● **TEXTAUSSCHNITT**
━━━━━━━━━━━━━━━━
Wer von Sóller oder Lluc über die kurvenreiche Landstraße MA-10 fährt, erlebt eine der schönsten Panoramastrecken Mallorcas. Zwischen Pinien, Steineichen und kargen Kalksteinwänden taucht plötzlich ein türkisblauer Spiegel auf – so still, dass man glauben könnte, er atme.
Der Name Gorg Blau bedeutet „blauer Strudel“ oder „blaues Becken“, ein treffendes Bild für das intensive Farbspiel, das der See je nach Sonnenstand bietet. Morgens glitzert er in hellem Türkis, mittags wirkt er fast schwarzblau, am Abend spiegelt er das warme Gold der Felsen.
━━━━━━━━━━━━━━━━
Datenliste
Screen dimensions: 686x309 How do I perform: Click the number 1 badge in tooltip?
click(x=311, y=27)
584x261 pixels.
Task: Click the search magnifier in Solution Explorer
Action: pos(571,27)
━━━━━━━━━━━━━━━━
● **DEINE AUFGABE**
Gibst du den Textausschnitt über den Gorg Blau vollständig und wortgetreu wieder?

● **ANTWORT**
Wer von Sóller oder Lluc über die kurvenreiche Landstraße MA-10 fährt, erlebt eine der schönsten Panoramastrecken Mallorcas. Zwischen Pinien, Steineichen und kargen Kalksteinwänden taucht plötzlich ein türkisblauer Spiegel auf – so still, dass man glauben könnte, er atme.
Der Name Gorg Blau bedeutet „blauer Strudel“ oder „blaues Becken“, ein treffendes Bild für das intensive Farbspiel, das der See je nach Sonnenstand bietet. Morgens glitzert er in hellem Türkis, mittags wirkt er fast schwarzblau, am Abend spiegelt er das warme Gold der Felsen.